__PROBLEM STATEMENT__: What lines of the data below hold "Toggle"? Show them.

Entries taken from a collection:
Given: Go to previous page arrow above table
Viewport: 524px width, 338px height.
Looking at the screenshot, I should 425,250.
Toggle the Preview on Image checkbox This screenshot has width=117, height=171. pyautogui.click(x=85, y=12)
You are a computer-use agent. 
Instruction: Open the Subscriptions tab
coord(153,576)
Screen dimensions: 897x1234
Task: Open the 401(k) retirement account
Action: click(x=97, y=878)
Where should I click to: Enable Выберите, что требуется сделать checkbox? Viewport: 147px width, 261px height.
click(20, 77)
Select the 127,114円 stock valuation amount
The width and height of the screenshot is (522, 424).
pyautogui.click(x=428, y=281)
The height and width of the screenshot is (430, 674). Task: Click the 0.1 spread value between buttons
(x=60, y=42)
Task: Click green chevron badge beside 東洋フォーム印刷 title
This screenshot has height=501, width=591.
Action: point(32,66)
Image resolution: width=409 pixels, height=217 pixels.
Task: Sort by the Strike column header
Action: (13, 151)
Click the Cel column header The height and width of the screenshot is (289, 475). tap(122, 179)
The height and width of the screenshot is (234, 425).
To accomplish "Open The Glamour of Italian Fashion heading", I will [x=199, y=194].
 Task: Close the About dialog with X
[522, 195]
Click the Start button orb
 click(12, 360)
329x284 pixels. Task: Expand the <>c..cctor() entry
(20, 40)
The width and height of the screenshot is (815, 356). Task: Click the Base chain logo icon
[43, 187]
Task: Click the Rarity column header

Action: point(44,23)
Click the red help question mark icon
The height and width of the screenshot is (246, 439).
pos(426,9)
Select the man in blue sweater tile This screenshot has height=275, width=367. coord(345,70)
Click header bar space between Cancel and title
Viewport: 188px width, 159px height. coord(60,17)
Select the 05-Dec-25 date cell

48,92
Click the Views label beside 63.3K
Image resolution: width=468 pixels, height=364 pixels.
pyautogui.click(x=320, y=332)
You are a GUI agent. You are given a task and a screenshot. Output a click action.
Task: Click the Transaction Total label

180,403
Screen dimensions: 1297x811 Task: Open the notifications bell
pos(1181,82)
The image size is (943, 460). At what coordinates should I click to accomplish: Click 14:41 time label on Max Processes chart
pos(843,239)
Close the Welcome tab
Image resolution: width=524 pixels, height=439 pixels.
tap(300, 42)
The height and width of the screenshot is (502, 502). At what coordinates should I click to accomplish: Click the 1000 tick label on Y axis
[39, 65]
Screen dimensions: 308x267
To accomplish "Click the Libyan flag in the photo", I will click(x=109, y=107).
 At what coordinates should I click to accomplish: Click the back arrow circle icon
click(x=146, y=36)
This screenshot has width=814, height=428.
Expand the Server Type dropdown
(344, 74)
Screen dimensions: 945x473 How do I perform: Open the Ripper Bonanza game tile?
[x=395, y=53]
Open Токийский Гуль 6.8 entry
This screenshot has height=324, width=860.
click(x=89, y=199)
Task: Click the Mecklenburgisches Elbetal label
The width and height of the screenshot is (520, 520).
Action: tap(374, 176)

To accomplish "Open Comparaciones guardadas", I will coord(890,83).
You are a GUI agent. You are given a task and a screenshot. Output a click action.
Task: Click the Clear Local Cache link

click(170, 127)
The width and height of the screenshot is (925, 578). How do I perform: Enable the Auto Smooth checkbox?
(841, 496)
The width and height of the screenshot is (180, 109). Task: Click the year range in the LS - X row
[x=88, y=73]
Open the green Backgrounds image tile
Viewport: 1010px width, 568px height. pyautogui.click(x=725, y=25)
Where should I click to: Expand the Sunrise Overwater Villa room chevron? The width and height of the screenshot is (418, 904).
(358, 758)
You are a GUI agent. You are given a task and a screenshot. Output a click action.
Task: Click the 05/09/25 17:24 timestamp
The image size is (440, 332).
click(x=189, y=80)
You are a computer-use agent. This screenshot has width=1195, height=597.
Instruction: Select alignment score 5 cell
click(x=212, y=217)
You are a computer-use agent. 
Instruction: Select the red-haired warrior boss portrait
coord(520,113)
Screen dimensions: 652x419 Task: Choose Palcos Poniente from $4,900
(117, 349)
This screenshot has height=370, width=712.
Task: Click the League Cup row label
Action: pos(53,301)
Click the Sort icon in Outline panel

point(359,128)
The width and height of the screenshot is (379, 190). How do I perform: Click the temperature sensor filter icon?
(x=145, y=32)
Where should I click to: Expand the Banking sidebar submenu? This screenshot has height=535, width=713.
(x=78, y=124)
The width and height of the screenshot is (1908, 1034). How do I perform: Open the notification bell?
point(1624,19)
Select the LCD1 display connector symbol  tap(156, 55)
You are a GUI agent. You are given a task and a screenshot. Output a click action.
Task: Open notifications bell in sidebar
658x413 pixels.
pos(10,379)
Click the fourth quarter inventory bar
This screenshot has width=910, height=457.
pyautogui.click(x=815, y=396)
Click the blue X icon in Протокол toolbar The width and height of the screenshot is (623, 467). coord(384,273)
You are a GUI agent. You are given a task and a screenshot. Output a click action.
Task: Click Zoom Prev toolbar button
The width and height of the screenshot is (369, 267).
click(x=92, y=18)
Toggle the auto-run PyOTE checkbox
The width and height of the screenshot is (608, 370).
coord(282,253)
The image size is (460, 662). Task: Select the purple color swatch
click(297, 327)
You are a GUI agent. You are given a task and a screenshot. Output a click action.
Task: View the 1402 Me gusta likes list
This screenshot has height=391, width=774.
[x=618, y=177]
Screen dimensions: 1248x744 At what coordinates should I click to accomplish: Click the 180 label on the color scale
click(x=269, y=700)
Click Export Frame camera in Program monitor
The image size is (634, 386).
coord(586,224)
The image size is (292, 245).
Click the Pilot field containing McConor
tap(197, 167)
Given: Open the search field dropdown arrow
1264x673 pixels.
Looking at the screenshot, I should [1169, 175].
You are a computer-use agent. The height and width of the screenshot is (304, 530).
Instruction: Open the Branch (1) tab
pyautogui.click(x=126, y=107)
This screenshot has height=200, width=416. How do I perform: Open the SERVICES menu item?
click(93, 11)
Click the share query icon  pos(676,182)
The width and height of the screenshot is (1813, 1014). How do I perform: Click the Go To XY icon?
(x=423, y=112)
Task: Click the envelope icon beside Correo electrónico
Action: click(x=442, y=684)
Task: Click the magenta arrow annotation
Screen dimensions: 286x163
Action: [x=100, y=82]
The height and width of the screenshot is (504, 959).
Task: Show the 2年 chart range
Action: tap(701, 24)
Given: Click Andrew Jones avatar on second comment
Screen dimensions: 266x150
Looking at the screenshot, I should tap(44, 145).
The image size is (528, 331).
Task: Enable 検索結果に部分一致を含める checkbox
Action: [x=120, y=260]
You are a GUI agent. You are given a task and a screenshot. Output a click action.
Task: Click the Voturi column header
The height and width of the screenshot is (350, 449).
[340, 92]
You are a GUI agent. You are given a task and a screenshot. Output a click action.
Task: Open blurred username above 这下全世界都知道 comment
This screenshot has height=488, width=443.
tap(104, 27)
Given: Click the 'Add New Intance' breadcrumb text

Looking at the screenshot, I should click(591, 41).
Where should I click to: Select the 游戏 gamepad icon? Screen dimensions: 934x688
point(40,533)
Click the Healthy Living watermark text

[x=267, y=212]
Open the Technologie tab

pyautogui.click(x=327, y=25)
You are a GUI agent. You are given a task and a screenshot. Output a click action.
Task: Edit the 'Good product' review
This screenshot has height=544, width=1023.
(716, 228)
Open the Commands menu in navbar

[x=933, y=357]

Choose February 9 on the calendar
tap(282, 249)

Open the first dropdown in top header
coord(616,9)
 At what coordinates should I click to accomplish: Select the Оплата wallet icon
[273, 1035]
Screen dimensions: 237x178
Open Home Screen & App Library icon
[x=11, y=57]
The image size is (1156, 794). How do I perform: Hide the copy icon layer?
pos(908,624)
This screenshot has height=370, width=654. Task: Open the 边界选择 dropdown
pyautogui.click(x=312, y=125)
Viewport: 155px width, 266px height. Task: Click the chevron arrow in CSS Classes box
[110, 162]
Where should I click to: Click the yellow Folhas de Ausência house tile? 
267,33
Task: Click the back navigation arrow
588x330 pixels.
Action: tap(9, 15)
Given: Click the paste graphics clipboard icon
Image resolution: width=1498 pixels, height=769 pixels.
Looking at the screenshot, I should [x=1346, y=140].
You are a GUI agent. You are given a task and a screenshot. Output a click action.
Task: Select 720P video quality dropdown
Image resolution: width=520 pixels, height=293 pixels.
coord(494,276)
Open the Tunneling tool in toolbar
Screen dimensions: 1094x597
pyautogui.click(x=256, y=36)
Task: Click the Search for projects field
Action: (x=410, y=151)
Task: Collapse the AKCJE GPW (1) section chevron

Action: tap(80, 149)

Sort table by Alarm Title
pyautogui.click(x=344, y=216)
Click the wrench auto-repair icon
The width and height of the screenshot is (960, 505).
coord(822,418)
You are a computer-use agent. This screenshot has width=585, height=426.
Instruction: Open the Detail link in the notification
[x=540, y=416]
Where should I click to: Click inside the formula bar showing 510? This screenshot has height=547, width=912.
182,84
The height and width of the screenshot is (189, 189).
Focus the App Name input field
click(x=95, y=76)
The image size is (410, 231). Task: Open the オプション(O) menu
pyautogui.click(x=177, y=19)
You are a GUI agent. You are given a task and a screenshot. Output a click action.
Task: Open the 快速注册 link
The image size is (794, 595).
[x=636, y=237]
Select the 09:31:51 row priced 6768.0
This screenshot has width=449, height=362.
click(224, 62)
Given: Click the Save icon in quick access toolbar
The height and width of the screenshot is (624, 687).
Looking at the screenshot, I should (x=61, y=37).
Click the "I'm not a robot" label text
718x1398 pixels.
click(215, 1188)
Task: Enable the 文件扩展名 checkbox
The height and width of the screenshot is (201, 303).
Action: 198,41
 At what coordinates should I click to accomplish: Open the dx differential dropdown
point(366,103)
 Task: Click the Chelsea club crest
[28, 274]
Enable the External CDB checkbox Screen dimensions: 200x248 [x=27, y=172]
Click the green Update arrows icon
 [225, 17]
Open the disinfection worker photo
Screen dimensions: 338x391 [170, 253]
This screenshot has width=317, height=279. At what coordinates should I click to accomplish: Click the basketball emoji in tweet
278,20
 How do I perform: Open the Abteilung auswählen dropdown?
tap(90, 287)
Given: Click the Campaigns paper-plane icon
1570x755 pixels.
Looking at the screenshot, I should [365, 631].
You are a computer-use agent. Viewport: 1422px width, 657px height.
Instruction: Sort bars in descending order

__SOLUTION TO THE EXERCISE__:
Toggle the Preview on Image checkbox This screenshot has width=117, height=171. pyautogui.click(x=85, y=12)
Toggle the auto-run PyOTE checkbox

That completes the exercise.